After my hardy commendations, having of great pains and charges procurred necessaries for a particular coin to be current in Maryland, a sample whereof, a piece of a shilling, a sixpence, and a groat [a silver coin of the value of four pence], I herewith send you, I recommend it to you to promote, all you can, to dispersing it, and by proclamation to make current within Maryland, for all payments upon contracts or causes happening or arising after a day to be by you limited in the said proclamation; and to procure an act of Assembly for the punishing of such as shall counterfeit the said coin or otherwise offend in that behalf, according to the form of an act recommended by me last year to my governor and secretary; or as near it as you can procure from the assembly, and to give me your advice next year touching upon what you think best to be further done in that matter touching coin; for its encouragement be given by the good success of it this year, there will be abundance of adventurers in it the next year.

At the same time the following letter went to his brother Philip, who was then serving as secretary of state:

To my most affectionate, loving brother, Philip Calvert, Esq., at St.
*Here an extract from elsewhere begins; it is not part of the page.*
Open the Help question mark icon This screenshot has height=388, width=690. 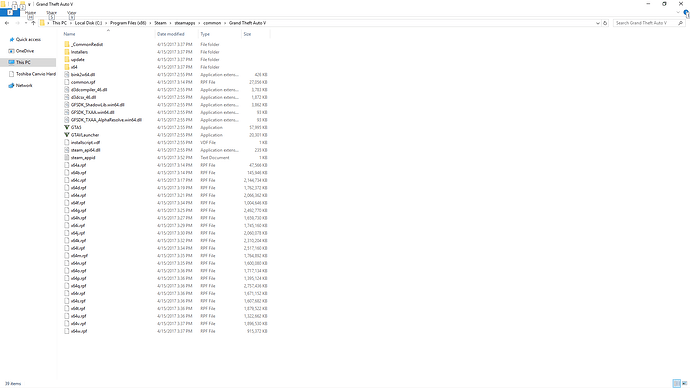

Mary's, in Maryland. I sent a sample of the Maryland money, with directions for the procuring it to pass, because I understood by letters this year from the governor and you and others that there was no doubt but the people there would accept of it, which if we find they do, there will be means found to supply you all there with money enough; but though it would be a very great advantage of the Colony that it should pass current there, and an utter discouragement for the future supply of any more, if there be not a certain establishment this year, and assurance of its being vented and current there, yet it must not be imposed upon the people but by a law there made by their consent in a General Assembly, which I pray fail not to signify to the governor and Council there together from me, by showing them this letter from your most affectionate brother, C. Baltimore.
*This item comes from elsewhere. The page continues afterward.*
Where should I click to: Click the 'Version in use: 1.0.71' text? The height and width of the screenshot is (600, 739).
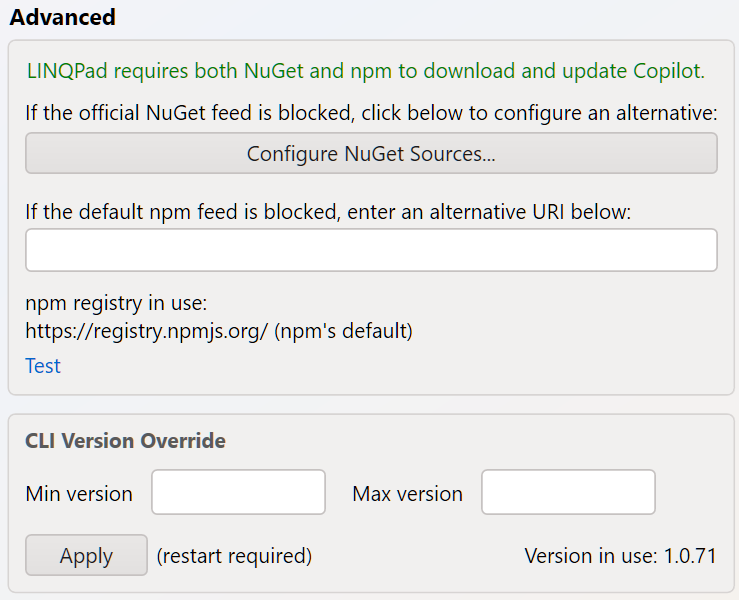coord(621,556)
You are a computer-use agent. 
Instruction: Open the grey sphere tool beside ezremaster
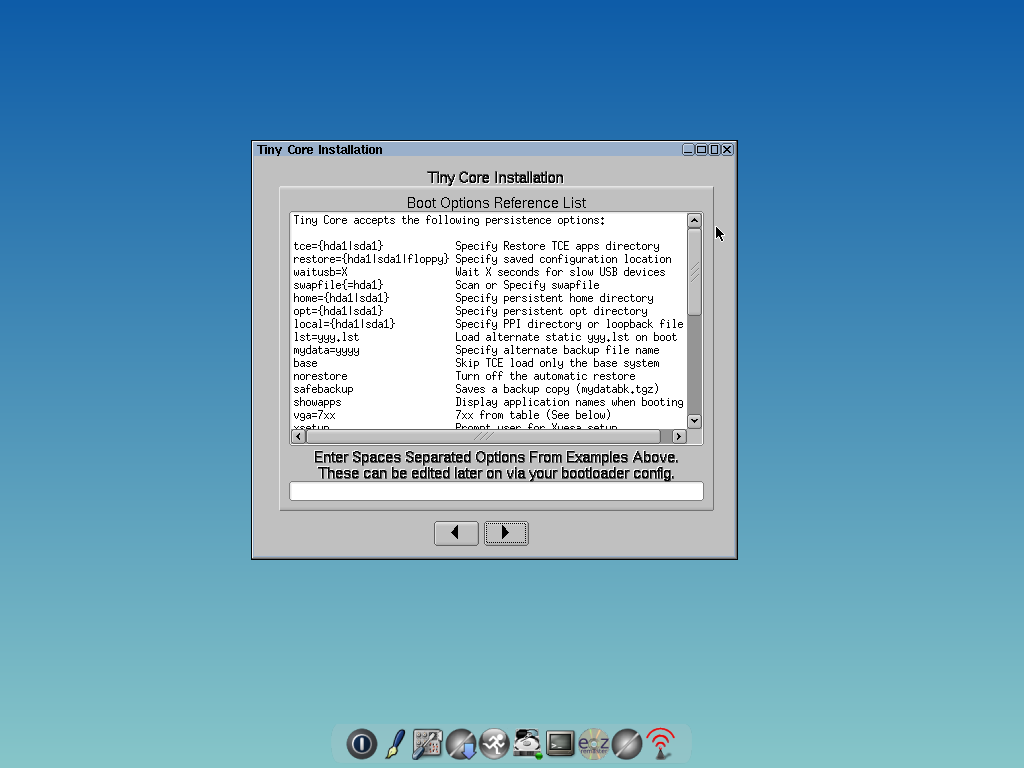point(627,744)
Philip Calvert received a commission to act as governor. In November 1660 he set about complying with the wishes of his brother Cecil. In April 1661 an Assembly met in St. John's, and an act was drawn up and passed "for setting up a mint within the Province of Maryland." On May 1,1661, an act was passed which provided that a mint be established to coin pieces of silver "as good silver as the current coin of English sterling money ... " Suitable punishment was specified for those who counterfeited the proposed issues. An act to promulgate the circulation of Maryland issues was passed on April 12, 1662. This legislation specified that every householder and freeman in the province should take ten shillings per poll in the new coinage for every taxable under their charge and custody, and that the same should be paid for in casks of tobacco valued at two pence per pound, to be paid for each family for a period of three years.